## Exercise objective
Using the records below, write out again exactly the lines that begin at the line containing "Click the help icon next to Währung" and end at the line containing "Given: Click the Zenit club logo", and no other lines.

(Collected data entries)
====================
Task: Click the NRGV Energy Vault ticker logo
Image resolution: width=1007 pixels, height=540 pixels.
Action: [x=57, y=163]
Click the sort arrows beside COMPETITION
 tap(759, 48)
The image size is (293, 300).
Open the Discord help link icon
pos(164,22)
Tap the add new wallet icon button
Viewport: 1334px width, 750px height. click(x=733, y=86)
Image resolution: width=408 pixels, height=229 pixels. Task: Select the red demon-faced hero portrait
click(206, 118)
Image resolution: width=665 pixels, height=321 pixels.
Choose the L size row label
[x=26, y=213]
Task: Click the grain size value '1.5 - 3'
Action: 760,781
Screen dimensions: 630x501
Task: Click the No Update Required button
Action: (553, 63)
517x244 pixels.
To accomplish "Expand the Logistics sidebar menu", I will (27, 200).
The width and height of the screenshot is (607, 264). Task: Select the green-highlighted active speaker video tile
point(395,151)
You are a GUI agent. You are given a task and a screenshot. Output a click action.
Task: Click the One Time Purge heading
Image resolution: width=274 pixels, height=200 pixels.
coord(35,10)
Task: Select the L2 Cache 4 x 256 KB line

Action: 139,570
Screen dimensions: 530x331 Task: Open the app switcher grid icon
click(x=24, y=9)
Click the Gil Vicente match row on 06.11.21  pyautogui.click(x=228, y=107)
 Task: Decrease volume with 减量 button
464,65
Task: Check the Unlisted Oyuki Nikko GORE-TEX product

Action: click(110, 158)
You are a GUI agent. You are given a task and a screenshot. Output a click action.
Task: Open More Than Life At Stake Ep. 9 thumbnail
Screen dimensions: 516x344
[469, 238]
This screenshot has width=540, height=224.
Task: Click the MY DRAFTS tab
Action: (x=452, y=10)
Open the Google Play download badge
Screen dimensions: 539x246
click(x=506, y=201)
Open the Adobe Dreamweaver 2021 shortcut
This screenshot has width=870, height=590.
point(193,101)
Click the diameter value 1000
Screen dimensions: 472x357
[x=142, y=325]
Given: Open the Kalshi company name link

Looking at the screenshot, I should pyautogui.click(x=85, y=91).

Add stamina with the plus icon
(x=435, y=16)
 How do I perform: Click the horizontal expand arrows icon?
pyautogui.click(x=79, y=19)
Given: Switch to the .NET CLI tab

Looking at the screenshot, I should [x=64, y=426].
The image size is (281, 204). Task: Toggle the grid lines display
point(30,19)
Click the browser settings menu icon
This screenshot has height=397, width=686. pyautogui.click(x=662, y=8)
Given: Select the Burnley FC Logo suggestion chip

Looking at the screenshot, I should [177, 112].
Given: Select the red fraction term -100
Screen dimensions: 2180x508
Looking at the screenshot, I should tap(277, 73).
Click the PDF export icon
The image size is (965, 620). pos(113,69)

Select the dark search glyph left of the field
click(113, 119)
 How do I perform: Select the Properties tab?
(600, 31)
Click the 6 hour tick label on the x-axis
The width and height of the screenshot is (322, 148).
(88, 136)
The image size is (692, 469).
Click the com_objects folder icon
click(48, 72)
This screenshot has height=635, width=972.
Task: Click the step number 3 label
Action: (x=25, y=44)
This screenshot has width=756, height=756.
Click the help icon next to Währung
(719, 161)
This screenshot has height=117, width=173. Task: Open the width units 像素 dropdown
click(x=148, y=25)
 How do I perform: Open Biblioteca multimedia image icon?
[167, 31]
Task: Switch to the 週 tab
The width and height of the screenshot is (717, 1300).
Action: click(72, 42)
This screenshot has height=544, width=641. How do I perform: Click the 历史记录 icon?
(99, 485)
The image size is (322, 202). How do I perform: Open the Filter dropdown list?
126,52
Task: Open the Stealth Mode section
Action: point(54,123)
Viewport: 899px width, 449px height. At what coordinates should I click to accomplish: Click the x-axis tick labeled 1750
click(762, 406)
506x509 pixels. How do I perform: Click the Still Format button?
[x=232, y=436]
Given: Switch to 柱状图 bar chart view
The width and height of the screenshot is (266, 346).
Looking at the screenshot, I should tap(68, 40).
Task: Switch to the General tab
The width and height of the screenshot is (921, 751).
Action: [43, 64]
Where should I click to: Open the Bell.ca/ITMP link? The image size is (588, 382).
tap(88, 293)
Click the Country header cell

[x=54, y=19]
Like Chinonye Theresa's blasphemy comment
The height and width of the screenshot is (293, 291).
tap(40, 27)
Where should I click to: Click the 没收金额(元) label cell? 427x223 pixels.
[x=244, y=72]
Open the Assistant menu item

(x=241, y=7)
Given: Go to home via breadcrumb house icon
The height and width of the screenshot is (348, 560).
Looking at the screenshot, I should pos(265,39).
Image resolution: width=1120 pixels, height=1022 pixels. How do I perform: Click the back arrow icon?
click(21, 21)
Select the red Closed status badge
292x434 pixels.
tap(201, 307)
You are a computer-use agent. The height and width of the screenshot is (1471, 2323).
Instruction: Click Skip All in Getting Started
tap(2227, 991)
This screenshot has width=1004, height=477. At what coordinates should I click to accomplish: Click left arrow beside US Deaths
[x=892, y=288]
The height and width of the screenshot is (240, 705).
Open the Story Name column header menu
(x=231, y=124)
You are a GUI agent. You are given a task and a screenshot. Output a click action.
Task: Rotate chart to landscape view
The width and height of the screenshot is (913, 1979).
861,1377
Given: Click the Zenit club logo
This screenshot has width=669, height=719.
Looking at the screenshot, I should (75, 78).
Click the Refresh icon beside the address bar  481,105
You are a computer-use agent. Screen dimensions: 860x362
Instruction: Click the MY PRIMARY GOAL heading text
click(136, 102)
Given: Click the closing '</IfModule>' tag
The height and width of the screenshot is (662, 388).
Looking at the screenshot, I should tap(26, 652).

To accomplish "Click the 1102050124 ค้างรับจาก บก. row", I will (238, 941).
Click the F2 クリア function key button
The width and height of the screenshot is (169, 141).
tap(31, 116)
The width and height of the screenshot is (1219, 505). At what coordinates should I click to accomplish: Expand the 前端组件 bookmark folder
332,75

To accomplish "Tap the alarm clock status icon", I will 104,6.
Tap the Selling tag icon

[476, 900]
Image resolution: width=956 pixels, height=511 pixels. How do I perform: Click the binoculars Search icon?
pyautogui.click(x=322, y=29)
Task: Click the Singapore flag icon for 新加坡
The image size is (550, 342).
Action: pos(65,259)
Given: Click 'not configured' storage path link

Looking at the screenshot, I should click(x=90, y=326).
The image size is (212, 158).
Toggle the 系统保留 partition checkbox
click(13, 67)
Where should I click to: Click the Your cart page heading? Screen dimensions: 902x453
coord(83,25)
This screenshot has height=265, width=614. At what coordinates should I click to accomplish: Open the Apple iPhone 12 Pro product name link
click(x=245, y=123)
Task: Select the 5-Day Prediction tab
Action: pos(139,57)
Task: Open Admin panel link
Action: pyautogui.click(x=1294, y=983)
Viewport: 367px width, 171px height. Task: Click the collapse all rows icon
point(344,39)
====================
## Output of the exercise
Click the help icon next to Währung
(719, 161)
This screenshot has height=117, width=173. Task: Open the width units 像素 dropdown
click(x=148, y=25)
 How do I perform: Open Biblioteca multimedia image icon?
[167, 31]
Task: Switch to the 週 tab
The width and height of the screenshot is (717, 1300).
Action: click(72, 42)
This screenshot has height=544, width=641. How do I perform: Click the 历史记录 icon?
(99, 485)
The image size is (322, 202). How do I perform: Open the Filter dropdown list?
126,52
Task: Open the Stealth Mode section
Action: point(54,123)
Viewport: 899px width, 449px height. At what coordinates should I click to accomplish: Click the x-axis tick labeled 1750
click(762, 406)
506x509 pixels. How do I perform: Click the Still Format button?
[x=232, y=436]
Given: Switch to 柱状图 bar chart view
The width and height of the screenshot is (266, 346).
Looking at the screenshot, I should tap(68, 40).
Task: Switch to the General tab
The width and height of the screenshot is (921, 751).
Action: [43, 64]
Where should I click to: Open the Bell.ca/ITMP link? The image size is (588, 382).
tap(88, 293)
Click the Country header cell

[x=54, y=19]
Like Chinonye Theresa's blasphemy comment
The height and width of the screenshot is (293, 291).
tap(40, 27)
Where should I click to: Click the 没收金额(元) label cell? 427x223 pixels.
[x=244, y=72]
Open the Assistant menu item

(x=241, y=7)
Given: Go to home via breadcrumb house icon
The height and width of the screenshot is (348, 560).
Looking at the screenshot, I should pos(265,39).
Image resolution: width=1120 pixels, height=1022 pixels. How do I perform: Click the back arrow icon?
click(21, 21)
Select the red Closed status badge
292x434 pixels.
tap(201, 307)
You are a computer-use agent. The height and width of the screenshot is (1471, 2323).
Instruction: Click Skip All in Getting Started
tap(2227, 991)
This screenshot has width=1004, height=477. At what coordinates should I click to accomplish: Click left arrow beside US Deaths
[x=892, y=288]
The height and width of the screenshot is (240, 705).
Open the Story Name column header menu
(x=231, y=124)
You are a GUI agent. You are given a task and a screenshot. Output a click action.
Task: Rotate chart to landscape view
The width and height of the screenshot is (913, 1979).
861,1377
Given: Click the Zenit club logo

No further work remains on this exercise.